▶ _What this exercise asks_
1. In the interview transcript, by what month and year must a teacher pass the basic skills test to be certified when their certification expires?
2. Retype the part of the interview transcript starting with "WOODRUFF: But let me understand." and going on through "Is that right?", keeping every word unchanged.

▶ _Passage to read_
● ● ● ●
WOODRUFF: But let me --
Gov. CLINTON: I think the test will do that.
WOODRUFF: But let me understand. This one test now will be make-or-break for these teachers. If they don't pass this one test, then that could determine whether they continue in their career or not. Is that right?
Gov. CLINTON: Well, that's correct, but let me explain how the law works. The test will be given in the 1984-85 school year, and then all the teachers who do not make an appropriate score will be required to undertake specific plans to improve their basic skills and may take the test again more than once between now and June of 1987. Anybody who doesn't pass the basic skills test by June of 1987 cannot be certified when their certification expires. And, after all, we are talking now about a basic skills test, fundamental. Reading, writing, elemental mathematics. We're not talking about even a sophisticated test in the subject areas in which the teachers are certified. They --
WOODRUFF: Ms. Nabors -- I'm sorry. Ms. Nabors, what do the teachers have to fear from that?
Ms. NABORS: They do not fear the test. They're angry about it because they have already been tested by the colleges and universities from which they graduated, certified by the state of Arkansas and they had successful years of teaching. So that they're angry about the test. They realize it's another bureaucratic snafu which, instead of cleaning the snow off the sidewalk, we're trying to build a bridge over it. We want to have stronger evaluations. We think the evaluation process we already have in place could be toughened and that these things -- there isn't an administrator in this state, I don't believe, that could not recognize whether a teacher possessed basic skills in reading, writing and mathematics by on-the-spot evaluations.
WOODRUFF: Well, are you saying that there are no unqualified teachers in Arkansas?
Ms. NABORS: I wouldn't make that judgment. That, I think, could be made best by an on-the-spot evaluation by administrators. The issue should not be testing. The issue should be, what goes on in the classroom and the quality of that work that goes on in the classroom, and we just feel that the best method of judging the quality of the classroom is an on-the-spot evaluation. Whether it be basic skills, subject matter knowledge or the ability of the teacher to impart that knowledge to the student. Any of those areas.
WOODRUFF: Governor Clinton?
Gov. CLINTON: Well, Judy, if you look at the results that we've had this year and since 1980 in our subject matter tests that we give college seniors before they can go into the classroom, it's obvious that there's social promotion in higher education in our state and throughout the country, just as there is in public education. So the fact that someone has a degree, regrettably, is not a guarantee that the person has adequate basic skills to do the job in the classroom. Secondly, in the last year, my wife and the committee which she chaired, the Quality Education Standards Committee, and I have received thousands of letters and phone calls and other personal encounters from people basically saying, "Look, we'll raise our taxes but we want something better for it, and we want to guarantee that a small number of teachers who don't have the requisite basic skills to do the job should either be required to improve the skills or should be taken out of the classrooms," and the truth is that the evaluation system we have -- and I agree with Ms. Nabors, it needs to be improved and strengthened, but it hasn't worked. And this was simply the only device that we could come up with -- the legislators and I who supported the bill -- to get a quick, comprehensive inventory of where we are on this issue. If you look -- not just Arkansas. Look at what happens in the basic skills results for Florida college seniors, or look what's happened in Houston where the test has been given, a similar one. There is reason to be concerned on this important issue.
WOODRUFF: But Ms. Nabors is making the point that the machinery is already there, in motion, for the teachers to be tested, that the administrators on the scene ought to be able to make a determination about whether the teachers are qualified or not.
● ● ● ●
▶ _Supplied information_

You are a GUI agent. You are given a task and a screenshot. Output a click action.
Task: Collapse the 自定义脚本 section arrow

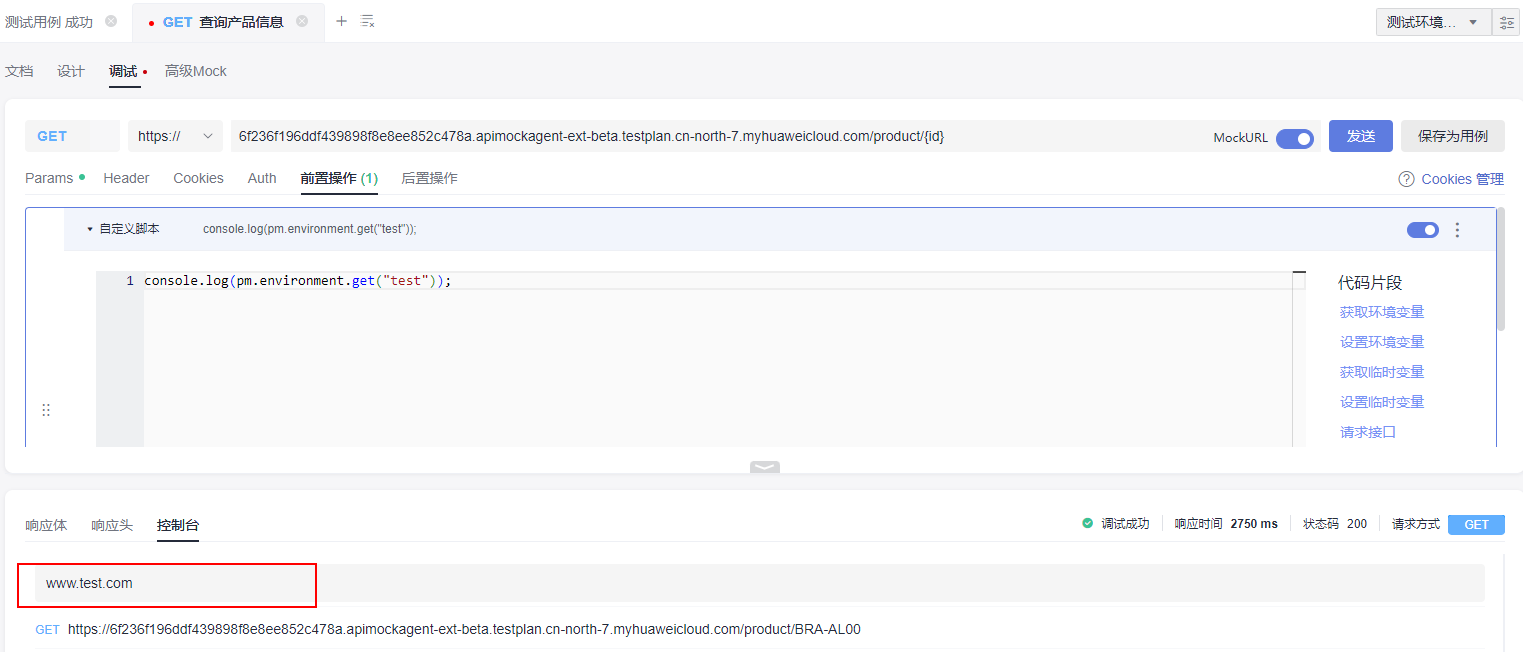click(x=90, y=229)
● ● ● ●
▶ _Written answers_
1. June of 1987

2.
WOODRUFF: But let me understand. This one test now will be make-or-break for these teachers. If they don't pass this one test, then that could determine whether they continue in their career or not. Is that right?